Bereitgestellter Auszug:

Diese Probleme verstärken sich aufgrund der schlechten Taktzeiten vor allem in den Abendstunden und an den Wochenenden. Hier wurden am ehesten die Defizite im aktuellen ÖPNV-Netz sichtbar.
In den Befragungen haben die Befragten klar geäußert, dass sie mit der Erreichbarkeit der Seen und der Einkaufsmöglichkeiten nicht zufrieden sind.
Ableitungen aus den Befragungen und den vorliegenden Zahlen
- Erhöhung der Fahrtenhäufigkeit am Abend und am Wochenende
- Optimierung der Linienführung
- ÖPNV-Bedienung in derzeit nicht erschlossenen Gebieten
- Verbesserung der Erreichbarkeit (Wasserturmsiedlung, Markkleeberg-Ost, Wachau, Auenhain, Gewerbegebiete u. Einkaufscenter sowie Anbindung der Seen)
- Schaffung einer Querverbindung von Mkkl.-Ost nach Mkkl.-West
- Optimierung der Anschlüsse zwischen den Verkehrsträgern (S-Bahn, Tram, Bus)
Im Abgleich mit den von den Bürgern in den Befragungen geäußerten Wünschen und Anforderungen wurden die positiv bewerteten Merkmale der einzelnen untersuchten fünf Varianten in einer jetzt vorgestellten und empfohlenen Variante für das ÖPNV-Konzept Markkleeberg zusammengefasst.
Der favorisierte Vorschlag der Verkehrsplaner
S-Bahn S3: Ab Dezember 2015 wird die Linienführung der Mitteldeutschen S-Bahn verändert. Linie S4 wird in Markkleeberg nicht mehr halten. Mit dem Fahrplanwechsel wird die Linie S3 zwischen Halle (Saale) und Geithain/Borna mit sechs statt bisher fünf Fahrten pro Stunde und Richtung verkehren.
Die Buslinie 70 ersetzt mit gleichem Streckenverlauf im gleichen Takt die Straßenbahnlinie 9.
Die Buslinien 65, 79, 100, 141, 143, 172 sowie die Nachtlinie N9 verkehren unverändert.

Schriftliche Aufgabe A:
Welche Buslinie ersetzt laut dem Auszug zum ÖPNV-Konzept Markkleeberg die Straßenbahnlinie 9?
Schriftliche Aufgabe B:
Tippe aus dem Auszug zum ÖPNV-Konzept Markkleeberg den Abschnitt wortgetreu ab, der mit „Diese Probleme verstärken“ beginnt und sich bis einschließlich „(S-Bahn, Tram, Bus)“ erstreckt.
Die Datensätze haben mit dem Auszug nichts zu tun.

Extrahierte Daten:
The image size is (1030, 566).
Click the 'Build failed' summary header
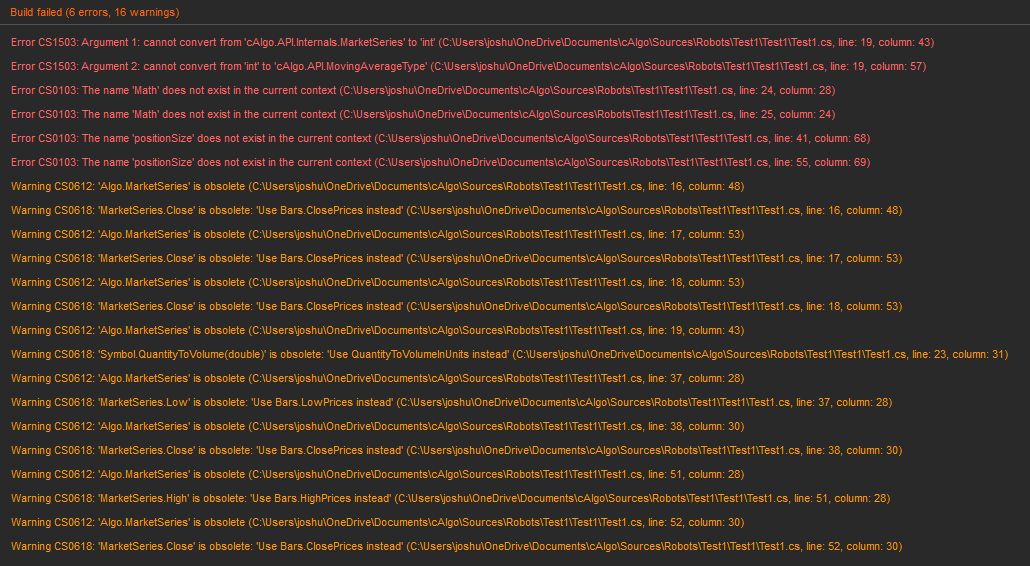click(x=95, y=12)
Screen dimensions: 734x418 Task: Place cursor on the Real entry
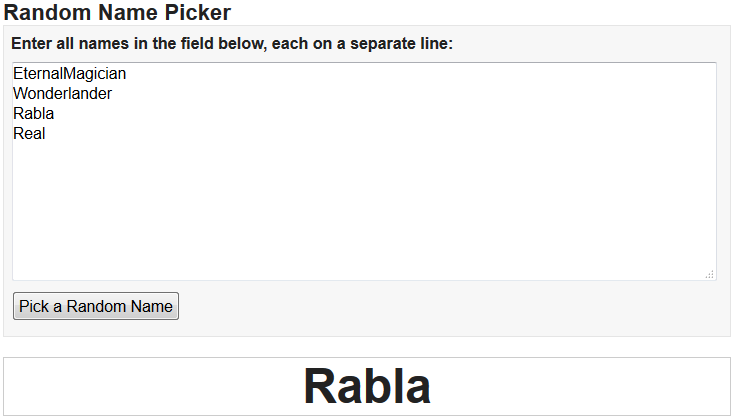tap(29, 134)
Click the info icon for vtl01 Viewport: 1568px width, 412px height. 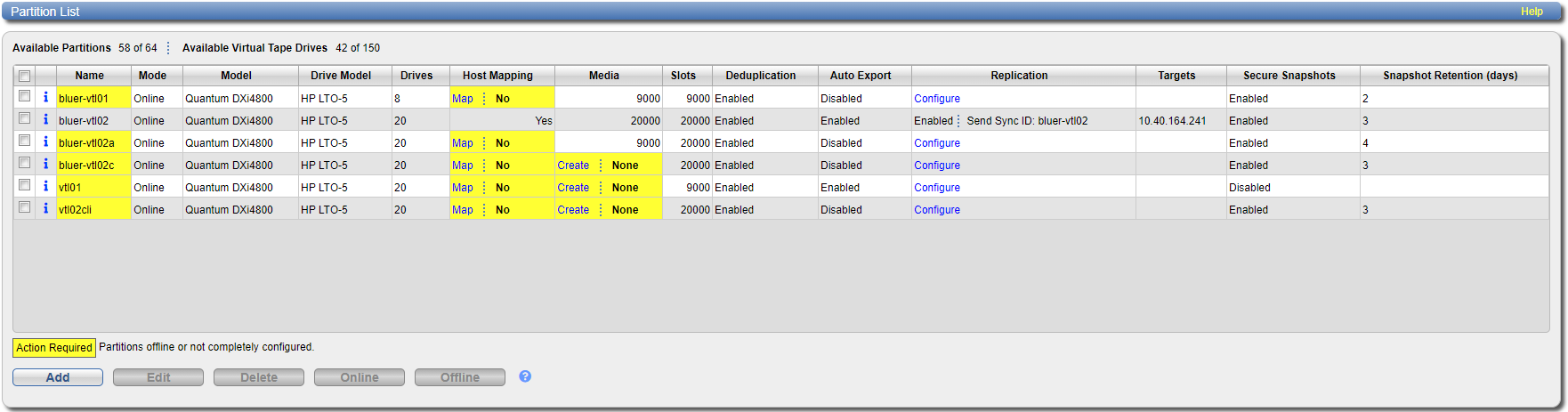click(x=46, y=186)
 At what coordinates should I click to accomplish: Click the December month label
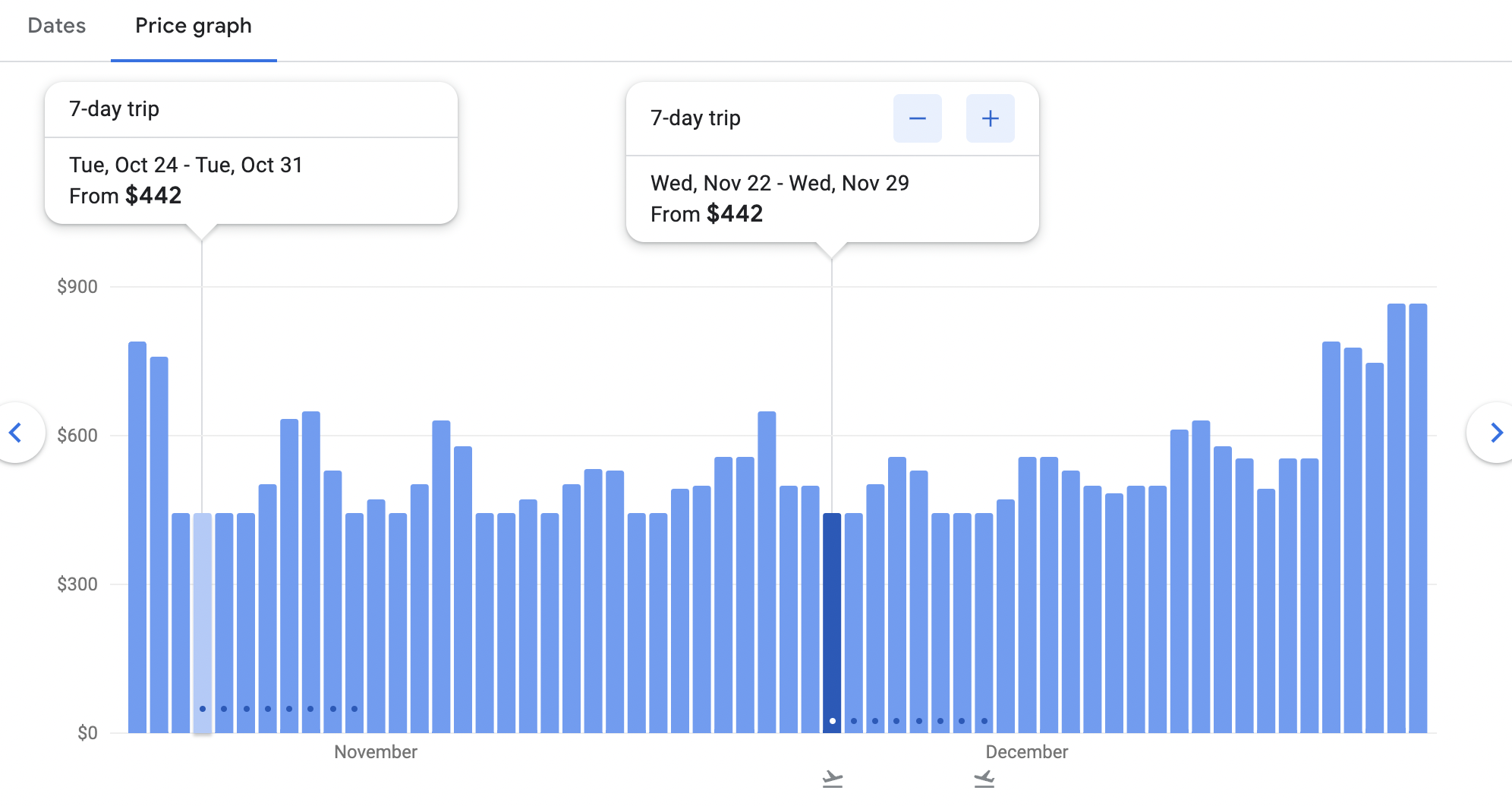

Fertige Antwort A:
Die Buslinie 70.

Fertige Antwort B:
Diese Probleme verstärken sich aufgrund der schlechten Taktzeiten vor allem in den Abendstunden und an den Wochenenden. Hier wurden am ehesten die Defizite im aktuellen ÖPNV-Netz sichtbar.
In den Befragungen haben die Befragten klar geäußert, dass sie mit der Erreichbarkeit der Seen und der Einkaufsmöglichkeiten nicht zufrieden sind.
Ableitungen aus den Befragungen und den vorliegenden Zahlen
- Erhöhung der Fahrtenhäufigkeit am Abend und am Wochenende
- Optimierung der Linienführung
- ÖPNV-Bedienung in derzeit nicht erschlossenen Gebieten
- Verbesserung der Erreichbarkeit (Wasserturmsiedlung, Markkleeberg-Ost, Wachau, Auenhain, Gewerbegebiete u. Einkaufscenter sowie Anbindung der Seen)
- Schaffung einer Querverbindung von Mkkl.-Ost nach Mkkl.-West
- Optimierung der Anschlüsse zwischen den Verkehrsträgern (S-Bahn, Tram, Bus)